Gary and Greg agreed that it would be pointless trying to interview patients at dead of night so they would meet at seven and talk to the night nurse before she went off duty and then to patients fresh as a daisy waiting for breakfast.
“Instinct tells me we should get there now, Gary.”
“If you think you should, go ahead, Greg. Otherwise I’ll be at the hospital at seven.”
“I’ll talk to that night nurse. It can’t do any harm.”
“You’re right on that, but what about Josie?”
“She’s moved out, Gary. Good thing too. Found a fellow with a bigger car and bettercash flow.”
“I’m glad about that, Greg. See you in the morning.”
It was well after eleven when Gary finally flopped down on the sofa. Cleo had been listening in.
“So what now?” she said. “Don’t you think you should get the hospital?”

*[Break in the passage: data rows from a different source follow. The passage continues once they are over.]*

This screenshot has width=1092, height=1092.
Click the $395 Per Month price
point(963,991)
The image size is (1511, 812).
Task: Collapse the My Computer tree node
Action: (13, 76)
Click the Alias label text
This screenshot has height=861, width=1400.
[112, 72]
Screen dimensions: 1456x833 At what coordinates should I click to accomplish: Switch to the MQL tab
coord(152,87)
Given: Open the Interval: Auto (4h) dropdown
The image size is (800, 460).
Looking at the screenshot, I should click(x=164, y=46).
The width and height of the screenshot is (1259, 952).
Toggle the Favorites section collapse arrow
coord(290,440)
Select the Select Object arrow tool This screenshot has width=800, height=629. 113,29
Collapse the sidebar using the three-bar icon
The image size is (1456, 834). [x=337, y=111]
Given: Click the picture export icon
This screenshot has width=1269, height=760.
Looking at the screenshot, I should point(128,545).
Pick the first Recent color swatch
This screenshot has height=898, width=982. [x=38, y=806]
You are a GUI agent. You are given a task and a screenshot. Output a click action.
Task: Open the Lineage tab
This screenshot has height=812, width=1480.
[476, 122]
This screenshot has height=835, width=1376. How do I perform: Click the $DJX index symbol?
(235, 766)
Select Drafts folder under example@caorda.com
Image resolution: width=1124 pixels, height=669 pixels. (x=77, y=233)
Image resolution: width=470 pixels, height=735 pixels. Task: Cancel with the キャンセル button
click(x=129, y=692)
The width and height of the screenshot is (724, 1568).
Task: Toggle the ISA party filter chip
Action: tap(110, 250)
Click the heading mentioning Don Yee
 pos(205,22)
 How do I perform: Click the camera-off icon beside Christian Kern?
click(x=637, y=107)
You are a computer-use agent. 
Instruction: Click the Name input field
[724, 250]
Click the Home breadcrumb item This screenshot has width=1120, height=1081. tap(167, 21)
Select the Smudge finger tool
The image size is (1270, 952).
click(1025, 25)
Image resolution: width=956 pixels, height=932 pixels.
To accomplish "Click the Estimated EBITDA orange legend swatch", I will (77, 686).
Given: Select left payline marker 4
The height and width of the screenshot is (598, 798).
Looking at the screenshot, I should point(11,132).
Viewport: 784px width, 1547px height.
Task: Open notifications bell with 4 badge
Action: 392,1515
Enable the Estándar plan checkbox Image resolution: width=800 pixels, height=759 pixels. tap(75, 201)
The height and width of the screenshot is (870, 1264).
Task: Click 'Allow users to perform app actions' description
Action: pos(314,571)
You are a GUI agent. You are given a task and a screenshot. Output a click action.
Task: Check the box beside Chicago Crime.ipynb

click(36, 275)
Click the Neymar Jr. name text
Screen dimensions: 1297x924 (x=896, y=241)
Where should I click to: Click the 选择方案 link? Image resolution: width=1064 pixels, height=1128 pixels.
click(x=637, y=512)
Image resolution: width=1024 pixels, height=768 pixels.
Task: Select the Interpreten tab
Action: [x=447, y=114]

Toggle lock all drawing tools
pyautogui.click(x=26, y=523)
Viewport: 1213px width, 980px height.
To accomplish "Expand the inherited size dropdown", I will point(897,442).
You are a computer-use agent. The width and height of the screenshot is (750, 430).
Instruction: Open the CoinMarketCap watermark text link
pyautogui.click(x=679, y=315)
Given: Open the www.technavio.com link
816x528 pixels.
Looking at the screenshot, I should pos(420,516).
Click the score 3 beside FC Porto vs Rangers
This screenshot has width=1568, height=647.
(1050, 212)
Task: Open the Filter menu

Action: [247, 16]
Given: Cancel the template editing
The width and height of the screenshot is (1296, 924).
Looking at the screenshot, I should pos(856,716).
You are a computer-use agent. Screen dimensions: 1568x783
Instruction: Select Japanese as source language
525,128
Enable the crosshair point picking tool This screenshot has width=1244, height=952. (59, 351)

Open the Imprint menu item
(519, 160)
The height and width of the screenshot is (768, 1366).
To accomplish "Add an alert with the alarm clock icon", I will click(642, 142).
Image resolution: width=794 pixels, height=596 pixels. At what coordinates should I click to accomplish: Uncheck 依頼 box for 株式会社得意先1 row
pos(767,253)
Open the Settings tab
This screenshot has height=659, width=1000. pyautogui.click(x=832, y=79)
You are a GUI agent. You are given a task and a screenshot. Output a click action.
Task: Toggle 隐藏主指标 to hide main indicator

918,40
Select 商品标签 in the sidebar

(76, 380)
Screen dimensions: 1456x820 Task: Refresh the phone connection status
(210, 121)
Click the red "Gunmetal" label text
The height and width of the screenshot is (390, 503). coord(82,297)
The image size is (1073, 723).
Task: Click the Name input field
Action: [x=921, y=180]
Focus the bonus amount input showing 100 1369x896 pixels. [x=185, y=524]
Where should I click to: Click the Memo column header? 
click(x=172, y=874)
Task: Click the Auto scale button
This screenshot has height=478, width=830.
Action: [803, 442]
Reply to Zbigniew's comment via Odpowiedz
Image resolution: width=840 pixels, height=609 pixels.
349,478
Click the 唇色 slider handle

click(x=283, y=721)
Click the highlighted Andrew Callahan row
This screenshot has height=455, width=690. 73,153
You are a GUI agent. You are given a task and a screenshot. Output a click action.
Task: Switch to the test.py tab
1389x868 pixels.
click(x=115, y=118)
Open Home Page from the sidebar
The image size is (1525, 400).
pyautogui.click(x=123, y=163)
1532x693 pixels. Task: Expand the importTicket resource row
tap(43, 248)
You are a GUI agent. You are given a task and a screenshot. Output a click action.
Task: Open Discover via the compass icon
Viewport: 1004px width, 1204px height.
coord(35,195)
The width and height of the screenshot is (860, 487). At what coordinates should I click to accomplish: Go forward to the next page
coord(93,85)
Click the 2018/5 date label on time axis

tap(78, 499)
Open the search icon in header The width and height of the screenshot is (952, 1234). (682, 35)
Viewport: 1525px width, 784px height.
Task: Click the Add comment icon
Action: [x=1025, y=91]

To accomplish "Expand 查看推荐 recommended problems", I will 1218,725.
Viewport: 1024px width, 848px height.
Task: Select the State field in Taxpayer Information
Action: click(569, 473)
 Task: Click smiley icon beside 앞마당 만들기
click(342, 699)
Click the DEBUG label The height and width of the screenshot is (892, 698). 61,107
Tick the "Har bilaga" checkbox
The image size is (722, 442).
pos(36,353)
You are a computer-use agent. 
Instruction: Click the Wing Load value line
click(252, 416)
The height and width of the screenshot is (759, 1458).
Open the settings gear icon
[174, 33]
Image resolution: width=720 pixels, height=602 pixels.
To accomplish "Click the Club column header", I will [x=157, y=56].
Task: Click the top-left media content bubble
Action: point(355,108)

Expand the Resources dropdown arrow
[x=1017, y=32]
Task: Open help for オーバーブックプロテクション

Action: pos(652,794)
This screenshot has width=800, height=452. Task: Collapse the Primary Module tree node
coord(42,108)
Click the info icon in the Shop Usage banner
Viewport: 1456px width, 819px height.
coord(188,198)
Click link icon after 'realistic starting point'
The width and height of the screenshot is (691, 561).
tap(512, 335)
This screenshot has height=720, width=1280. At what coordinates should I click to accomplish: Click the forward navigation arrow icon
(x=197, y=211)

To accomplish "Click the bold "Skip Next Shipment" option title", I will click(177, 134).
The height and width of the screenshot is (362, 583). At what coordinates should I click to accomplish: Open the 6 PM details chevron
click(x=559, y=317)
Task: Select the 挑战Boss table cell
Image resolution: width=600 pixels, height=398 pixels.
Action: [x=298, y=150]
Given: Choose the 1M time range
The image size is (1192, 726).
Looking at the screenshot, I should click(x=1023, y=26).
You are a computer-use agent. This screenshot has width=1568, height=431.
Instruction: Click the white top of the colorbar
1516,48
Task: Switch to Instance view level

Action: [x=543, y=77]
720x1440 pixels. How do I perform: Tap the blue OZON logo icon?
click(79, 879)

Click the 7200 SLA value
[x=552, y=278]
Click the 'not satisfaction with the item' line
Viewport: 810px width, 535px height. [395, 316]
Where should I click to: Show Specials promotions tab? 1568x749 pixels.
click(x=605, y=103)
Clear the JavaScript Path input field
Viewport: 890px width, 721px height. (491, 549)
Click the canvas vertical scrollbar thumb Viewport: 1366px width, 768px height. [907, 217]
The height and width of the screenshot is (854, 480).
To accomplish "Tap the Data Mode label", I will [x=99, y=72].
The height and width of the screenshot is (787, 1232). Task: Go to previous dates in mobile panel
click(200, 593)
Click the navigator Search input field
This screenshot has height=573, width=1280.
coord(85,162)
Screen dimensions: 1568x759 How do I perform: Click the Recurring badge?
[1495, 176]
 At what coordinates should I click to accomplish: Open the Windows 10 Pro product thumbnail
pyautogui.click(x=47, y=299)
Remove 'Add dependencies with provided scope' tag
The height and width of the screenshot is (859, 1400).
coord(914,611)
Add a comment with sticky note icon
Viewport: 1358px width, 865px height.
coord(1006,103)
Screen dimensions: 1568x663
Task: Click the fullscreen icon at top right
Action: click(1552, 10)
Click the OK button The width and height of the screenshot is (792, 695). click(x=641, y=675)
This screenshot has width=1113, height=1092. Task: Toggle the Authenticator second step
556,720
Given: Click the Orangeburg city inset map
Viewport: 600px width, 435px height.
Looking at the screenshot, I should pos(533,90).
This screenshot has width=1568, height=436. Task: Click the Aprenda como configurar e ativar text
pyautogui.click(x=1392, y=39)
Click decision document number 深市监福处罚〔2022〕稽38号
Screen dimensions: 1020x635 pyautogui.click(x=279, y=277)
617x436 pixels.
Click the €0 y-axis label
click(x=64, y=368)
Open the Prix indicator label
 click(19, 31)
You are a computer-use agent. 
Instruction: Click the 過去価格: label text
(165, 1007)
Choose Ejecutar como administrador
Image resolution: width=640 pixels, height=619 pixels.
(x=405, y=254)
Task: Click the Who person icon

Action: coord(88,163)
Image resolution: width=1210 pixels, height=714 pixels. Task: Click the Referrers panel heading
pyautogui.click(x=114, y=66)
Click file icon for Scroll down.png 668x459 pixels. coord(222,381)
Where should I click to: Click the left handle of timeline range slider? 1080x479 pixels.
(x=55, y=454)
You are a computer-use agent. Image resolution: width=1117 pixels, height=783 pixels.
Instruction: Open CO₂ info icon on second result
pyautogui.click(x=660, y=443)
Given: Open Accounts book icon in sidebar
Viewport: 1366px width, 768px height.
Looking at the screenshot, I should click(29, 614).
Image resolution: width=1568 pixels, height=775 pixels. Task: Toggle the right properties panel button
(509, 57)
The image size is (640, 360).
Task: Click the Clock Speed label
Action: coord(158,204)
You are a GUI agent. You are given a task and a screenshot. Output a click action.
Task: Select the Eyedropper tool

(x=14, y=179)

“It’s Greg’s case, or I want it to be. Coffee, please, my love, and half an hour watching the logs burn.”
***
Watching logs burn in a cottage fireplace is soporific, Gary mused.
***
Cleo was puzzled about Maureen’s death. It must be murder. Someone was desperate to get her out of the way and security at that hospital left much to be desired, as previous cases of attempted and successful murders had demonstrated. Cleo was sure that Maureen was killed to stop her talking. Why was the other woman killed in Daphne’s flat where she was inevitably going to be found? Being killed in that flat meant that she was in the flat for reasons best known to herself and probably without Daphne’s knowledge, though that point had not been cleared up. The corpses were adding up and Cleo was sure the deaths were all connected.
***
“Two down, two to go,” she commented as she served double strength espressos. “And what happened to the pasta you phoned about? I don’t remember eating it. I thought later that you were going to get some.”
“It’s still in the car,” said Gary.
“Throw it out, please.”
“It’s vegetarian.”
“I don’t give my kids 2 day old pasta,”  Cleo protested.
“Two days old?
“It was leftovers today so it was cooked yesterday. If we eat it tomorrow it’ll be two days old!”
“Brilliant Cleo. I couln’t have done better myself though any complex sum is beyond my mathematical brain at this moment, my love.”
“Sometimes I think you must be having me on,” said Cleo.
“I probably am,” said Gary. “To be serious for a moment: The missing woman Irene who went to Italy with someone named Nero…”
“Wow. That’s black!”
“… is probably the woman in Daphne’s flat, so that would be one less. She was only identified from a photo and we don’t know for certain if she was mixed up in Fish’s project.”
“Where’s the link?”
“She worked at Bertie’s Gazette, so she may have known more than she should,” said Gary. “She went to Italy with Romano’s pizza chef, whose name was Nero. That can’t just be a coincidence.”
“Not if he can cook,” said Cleo.
“Anyone can make pizza,” said Gary.
“You can teach me tomorrow!” said Cleo.
“Then she went away.”
“Anyway, we might have hit on the real reason for her murder. Something or someone must have scared her enough for her to go to Italy and staying away for a year was not long enough.”
“I suppose Maureen wasn’t scared because she was part of the syndicate,” said Cleo. “But of course, she did not know Irene was murdered in Daphne’s flat.”
“Do we know that?”
“Maureen was not too scared to visit that house and drink the drugged cocktail that got her hospitalized after a night of unknown perils, otherwise she would still be alive,” said Gary “unless she was already on the death list, of course, and her murder went wrong at the house”.
“All the more reason to find the killer he gets at Daphne,” said Cleo.
“Tomorrow,” Gary yawned. “I need my duvet. I can’t take any more in.”
“Our duvet, but it’s just as well you did not join Greg at the hospital if you are so exhausted,” Cleo said as she cleared away the coffee cups.
Gary did not hear that comment. He was asleep. Cleo pulled his shoes off, swivelled him round so that his legs were dangling over the edge of the two-seater sofa, pushed a cushion under his neck and tucked the plaid round him. Then she planted a kiss on his forehead and went to bed. There was no room for two on that inhospitable sofa.